- _やることリスト_
1 > 豊似川での釣りの本文から、「沖からのうねりが入った波なの」から「の左岸の様子を見にいきます。」までを一字も変えずに引用してください。
2 > 豊似川での釣りの本文によると、上流での豊似川はどんな川でしたか。
3 > 豊似川での釣りの本文の最後の文に続けて、その先を書いてください。

沖からのうねりが入った波なので、向かい風と陸からの風がぶつかっています。波の大きさも不揃いで、完全に安全な立ち位置では飛距離が十分に安定しないので、オーバーヘッドでフォルスキャストをしながら波が引くタイミングに前進してシュート、速やかに立ち位置へ戻るを繰り返します。引っ張り切ったら波の状態を見てロールキャストしてフライまでを一直線に直してからピックアップして再び同じことの繰り返しです。

しかし、目印となるドルフィンスイムのサクラマスの通過は間隔が長く不定期。こちらの段取りは素早くできないので予めブラインドキャストしておかないとなりません。この2つの交差点があるか無いかが判断の分かれ目になります。1時間、2時間・・・時間だけが過ぎていきます。右肩も辛くなり制限時間が迫ってきたので、一旦離脱して河口の左岸の様子を見にいきます。

上流では日高山脈を削っていく大岩まじりの渓流だった豊似川は、ここでは砂利運搬ベルトコンベアーのように囂々と流れて行っています。右岸側にも一人のアングラーが入っています。そちら側の様子が見たかったので、渡れる場所を見つけるために少し上流から回り込むことにしました。

何本の筋にも分かれた浅瀬を歩いていくと私にスプークされたヤマメたちが次々に逃げていきますが、珍しくかなり大きいヤマメが混じっています。深めの筋も覗いてみましたが、サクラマスはこの辺には留まっていないようです。豊似川のマップを確認すると上流までは川沿いに山まで森や茂みが広がっていて、ヒグマがその気になれば川沿いにおやつを食べながら簡単にやってこれる環境になっています。うーん・・・念のため手を叩いて音を響かせてから、霧に包まれた河原を横切って右岸へ出ました。

- _データ_
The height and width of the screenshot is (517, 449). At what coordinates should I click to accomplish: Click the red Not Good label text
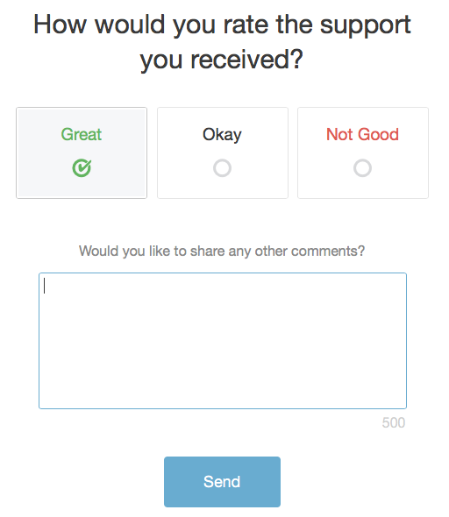click(x=362, y=134)
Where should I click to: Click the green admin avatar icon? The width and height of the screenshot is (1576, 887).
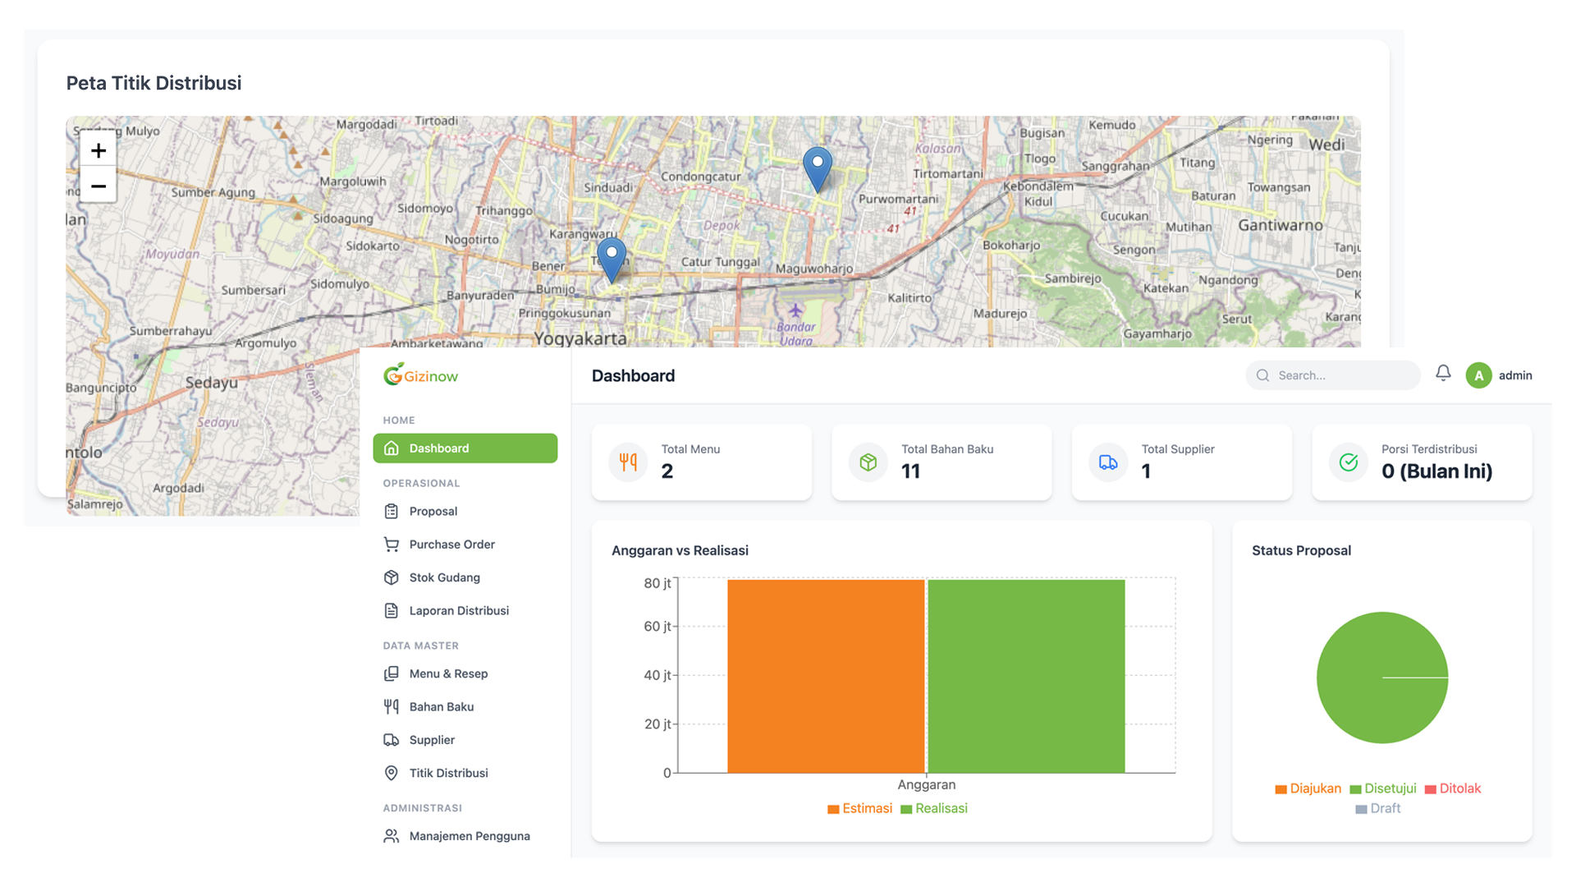point(1478,375)
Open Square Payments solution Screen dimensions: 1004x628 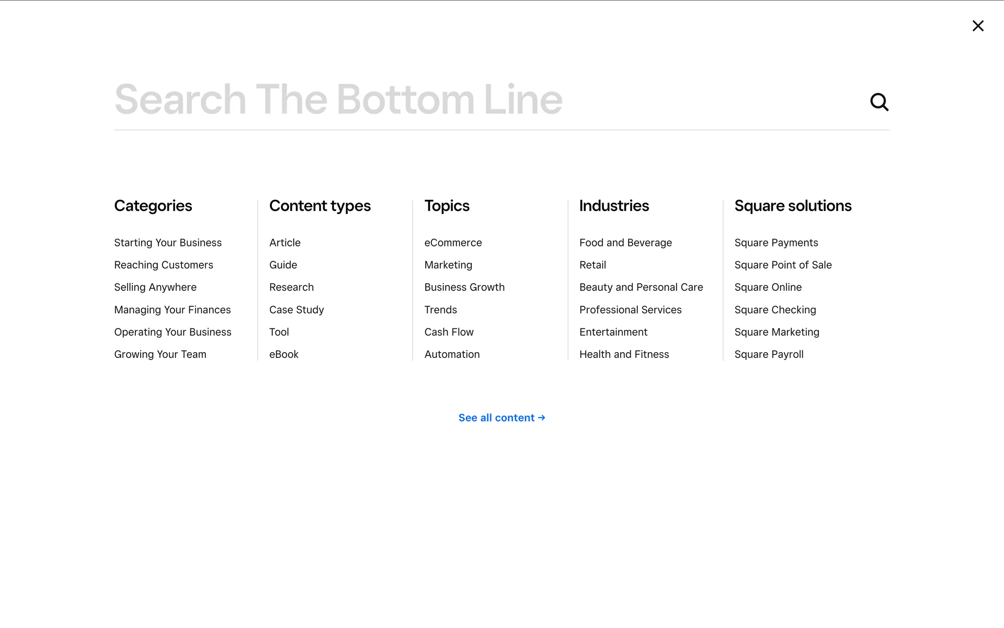tap(776, 243)
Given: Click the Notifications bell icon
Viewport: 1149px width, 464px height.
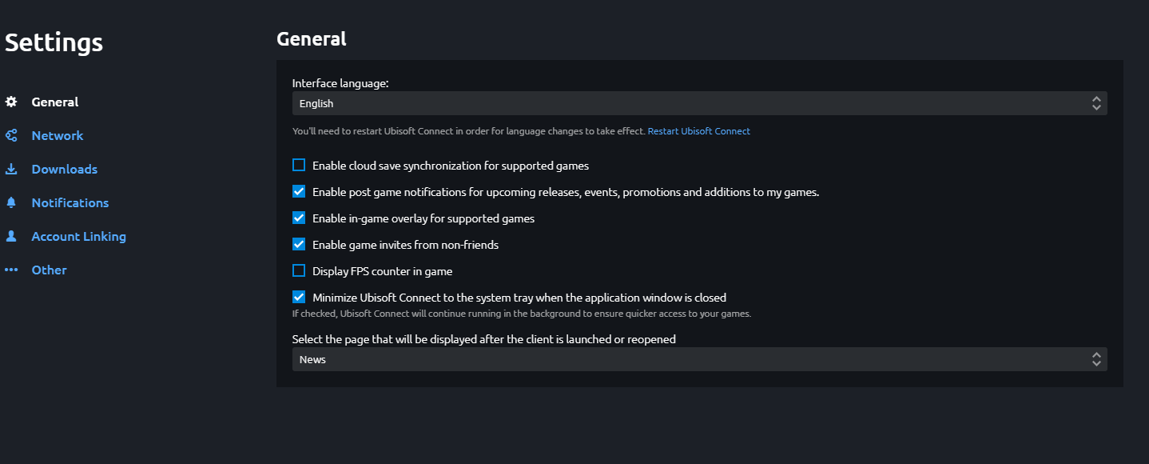Looking at the screenshot, I should [x=11, y=202].
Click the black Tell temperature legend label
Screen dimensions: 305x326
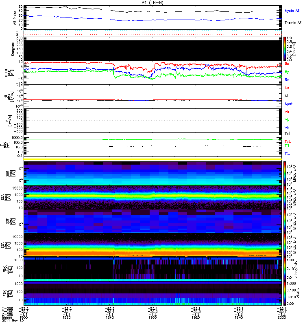(x=287, y=133)
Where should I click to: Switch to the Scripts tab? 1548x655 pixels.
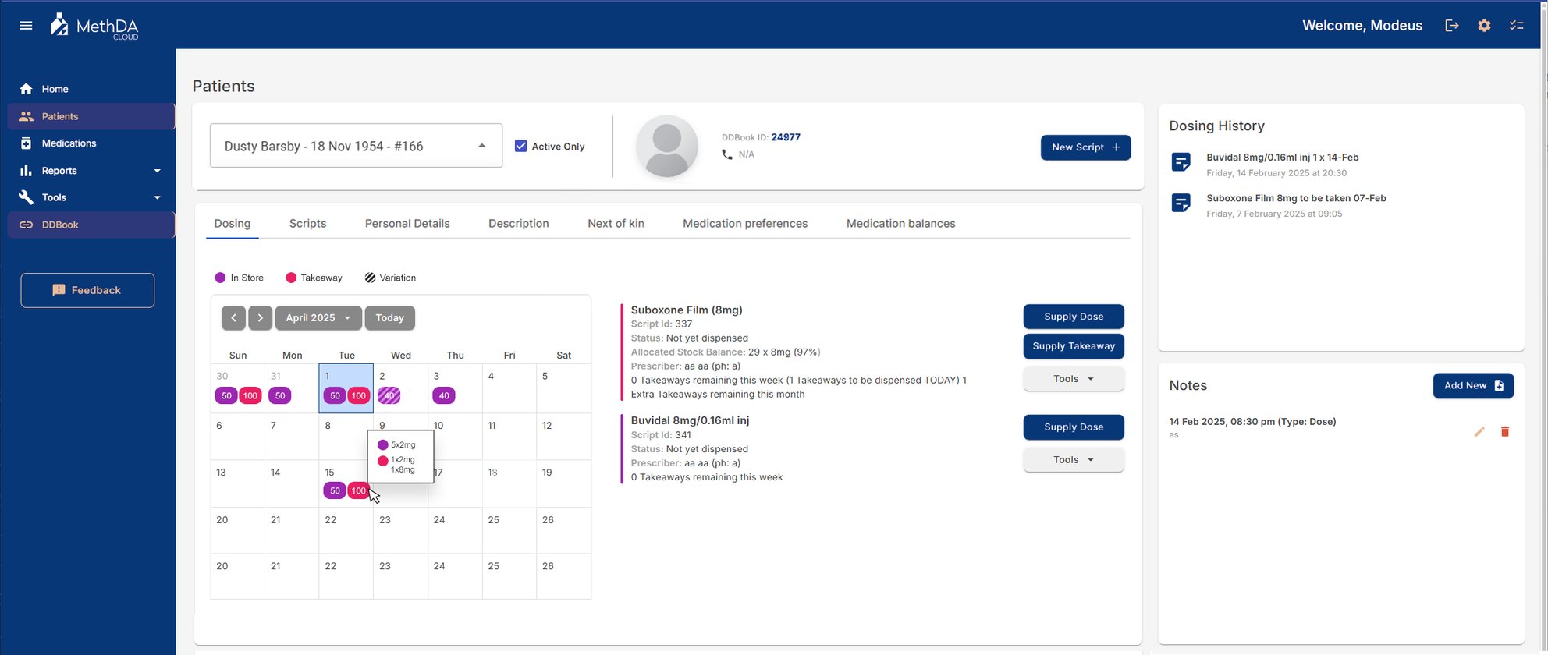pos(307,224)
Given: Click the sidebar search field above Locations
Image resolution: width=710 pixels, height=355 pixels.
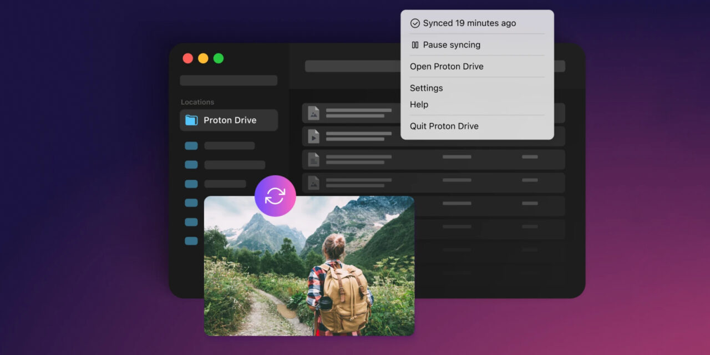Looking at the screenshot, I should [229, 80].
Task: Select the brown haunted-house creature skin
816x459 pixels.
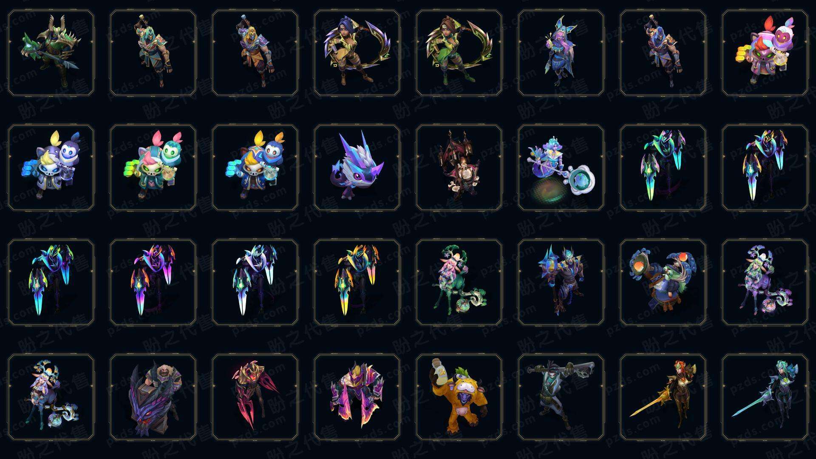Action: (459, 167)
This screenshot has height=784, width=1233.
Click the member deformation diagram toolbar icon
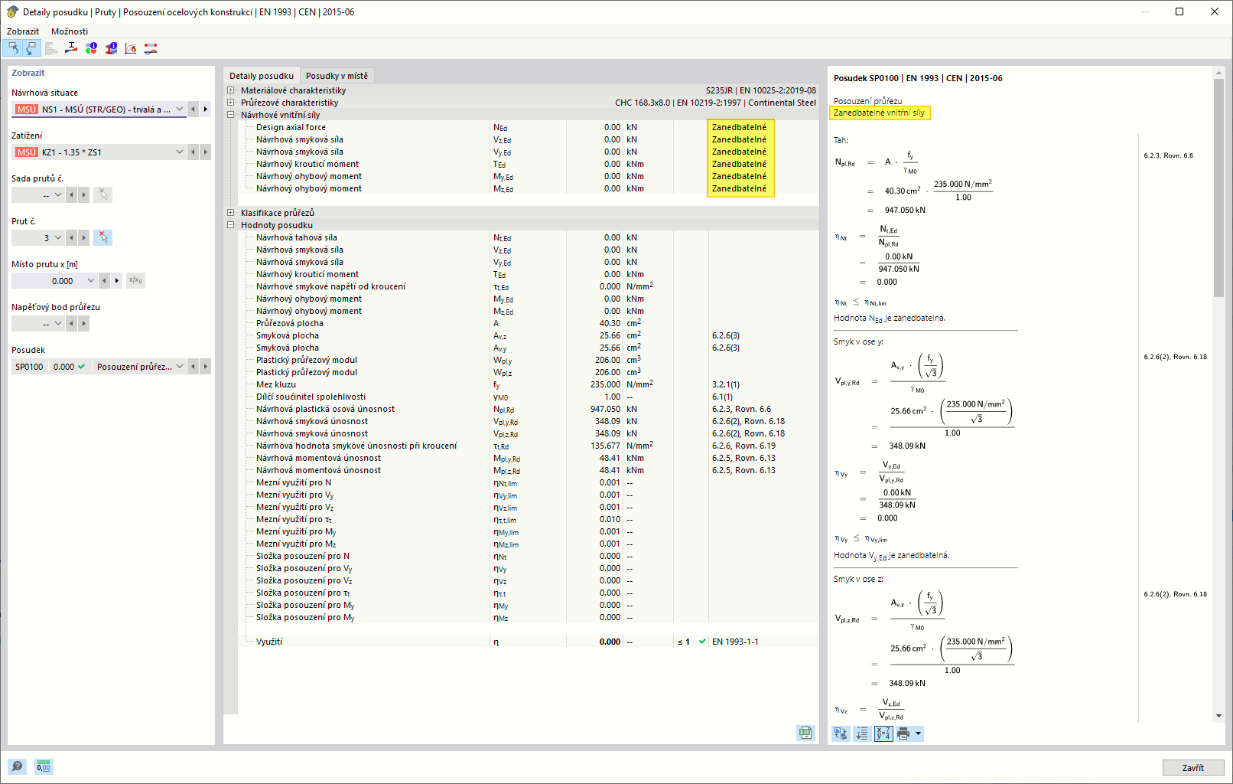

- _答えの一覧_
1 >
沖からのうねりが入った波なので、向かい風と陸からの風がぶつかっています。波の大きさも不揃いで、完全に安全な立ち位置では飛距離が十分に安定しないので、オーバーヘッドでフォルスキャストをしながら波が引くタイミングに前進してシュート、速やかに立ち位置へ戻るを繰り返します。引っ張り切ったら波の状態を見てロールキャストしてフライまでを一直線に直してからピックアップして再び同じことの繰り返しです。

しかし、目印となるドルフィンスイムのサクラマスの通過は間隔が長く不定期。こちらの段取りは素早くできないので予めブラインドキャストしておかないとなりません。この2つの交差点があるか無いかが判断の分かれ目になります。1時間、2時間・・・時間だけが過ぎていきます。右肩も辛くなり制限時間が迫ってきたので、一旦離脱して河口の左岸の様子を見にいきます。

2 > 日高山脈を削っていく大岩まじりの渓流でした。

3 >
写真は撮り忘れましたが、右岸には海中へテトラポッドが設置されているブロック帯が連続していて、アメマスのシーズンには魚が付きそうな場所が連続しています。サクラマスの気配は全く無いので再び左岸のサーフへ戻ったらば、河口脇のアングラーにヒット!でもよく見るとスレかかりで小ぶりのサクラマスでした。

念のため繰り返しますが、ここ豊似川には河口規制がないので、海岸であればサケマスの採捕は問題ありません。釣られた方に見せていただきました。型は小さいけど美味しそうなサクラマスです!活け〆されているので食べ方を聞いたら、新鮮な状態で持って帰って三枚におろしてから身につくアニサキスなどの寄生虫を殺すために冷凍させる「ルイベ」で食べるそうです。

ルイベに対する詳細はこちらを参照ください。

リモートワーク&広尾でお買い物

さてタイムリミットの朝9:00が迫ってきたので、急いで車へ戻って美味しいコーヒーを入れてから仕事用PCで黙々とリモート。あっという間にランチタイムになります。せっかく十勝へ出てきたのにワインは無いしミルクも残りわずか、サラダやチーズも食べたいので近くにあるお洒落な町「広尾」でお買い物!

現地へ着くとあれ・・・?「渋谷区広尾」のメインストリートと違って、「十勝管区広尾」のメインストリートはカントリー感たっぷり・・・。商店街へ貢献したいので調味料と野菜を商店で買ってからスーパーへ。品揃えは豊富で大助かりでした。

午後2時にリモートワークが終わったので、洗濯しながらMacで映像編集するためにコインランドリーへ移動。最新式ランドリーマシンが並び、待っている間にカタカタ編集を進めます。十勝の海岸なのに伊豆の編集・・・。2時間くらい集中してやれたので大方はできました。洗濯物もフワフワで最高!

ちなみに編集が澄んだ伊豆の映像はこちら:

YouTube player

次のフィールドへ移動中、あのロケットが!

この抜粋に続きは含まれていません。